Filtering Through The Noise

TM Arun Kumar
New Update
arun x

While the world at large is being bombarded with cliches like more data will be produced in the next two years than in the last century or more data will be produced in the next decade than in the history of mankind, what one doesn't often hear is that much of the data that is being generated and stored is, to put it crudely, junk. They consist of data that is not actionable.


However, thanks to ever growing digital technology that invades almost every facet of our daily lives, the data will be produced and stored, whether you like it or not. Most experts on big data or people looking at implementing or those that have already implemented big data solutions would concede that the data that is being generated is very noisy. It is their way of describing that much of the data being produced is just simply junk.

With so much amount of useless data or junk being produced, stored, and passed off for analysis, it raises a few important questions. Will the real actionable and important bits of data get drowned in this sea of junk? And secondly, how does one effectively sift through these vast troves of data to find the actionable bits? Finally, and most importantly and worryingly, can this garguantuan amount of data, which will have some actionable bits buried in it, lead people analysing them to wrong conclusions?
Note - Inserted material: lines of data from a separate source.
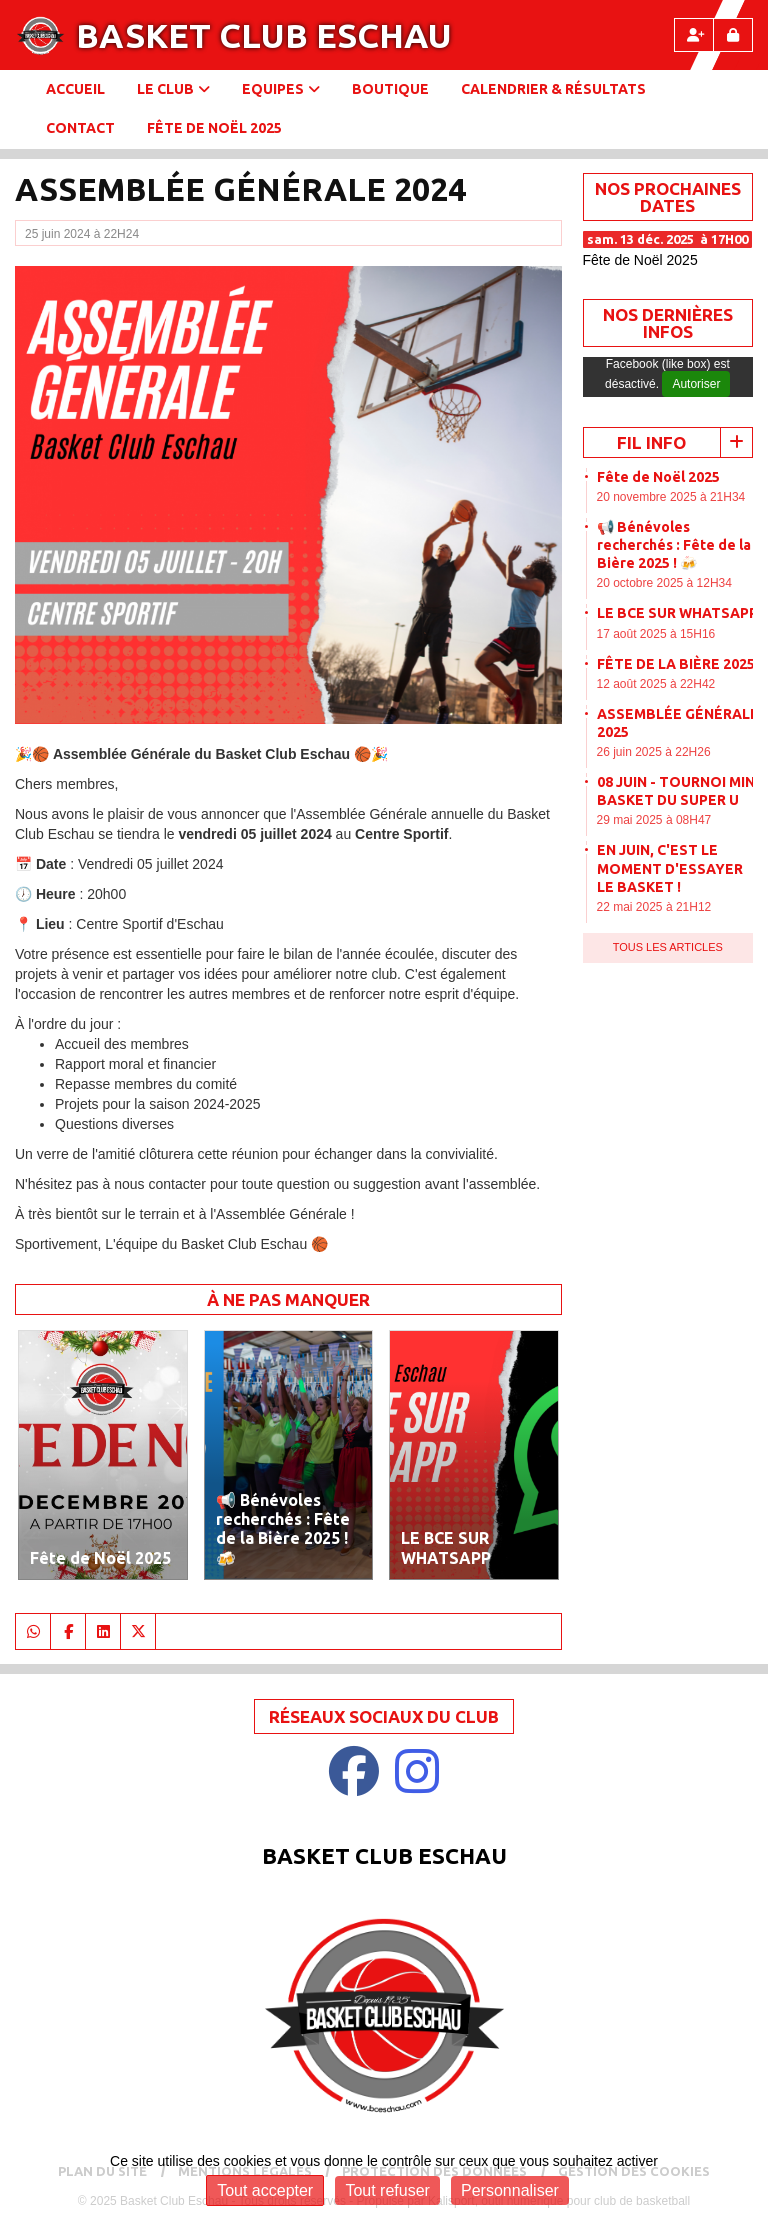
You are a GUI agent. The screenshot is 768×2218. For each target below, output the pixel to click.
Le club (173, 89)
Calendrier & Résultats (553, 89)
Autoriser (696, 384)
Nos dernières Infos (668, 323)
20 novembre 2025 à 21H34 (671, 497)
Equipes (281, 89)
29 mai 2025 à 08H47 (654, 820)
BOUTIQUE (390, 89)
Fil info (651, 442)
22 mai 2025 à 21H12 (654, 907)
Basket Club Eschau (264, 35)
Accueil (75, 89)
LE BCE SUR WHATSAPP (677, 613)
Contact (80, 128)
The first two questions are related and fairly simple and straightforward to answer. Yes, lots of important bits of data will seem to get lost in the crowd of junk, but effective use of technology can help people sift through this mountain of data to find out the relevant and important bits. So far so good. But, how about the third question?

This is an interesting problem and truly represents one of the biggest challenges of Big Data. For instance ice cream sales increase during summer and so do forest fires. But, does it mean that one causes the other? Of course not since co-relation doesnt mean causation. While the ice cream – forest fire example may be simple, there may be many similar positive co-relations that may not be so simple for analysts to solve. This is the reason why you see many unrelated “targeted ads” popping up while surfing – the data might have suggested a positive co-relation.

The answer to this lies in the skills of the people doing the analysis – if the analysts, or “Big Data scientists” as the industry likes to call them, are not any good, the resulting analysis will be poor. The resutlts will be only as good as the person analysing it. Garbage in Garbage Out.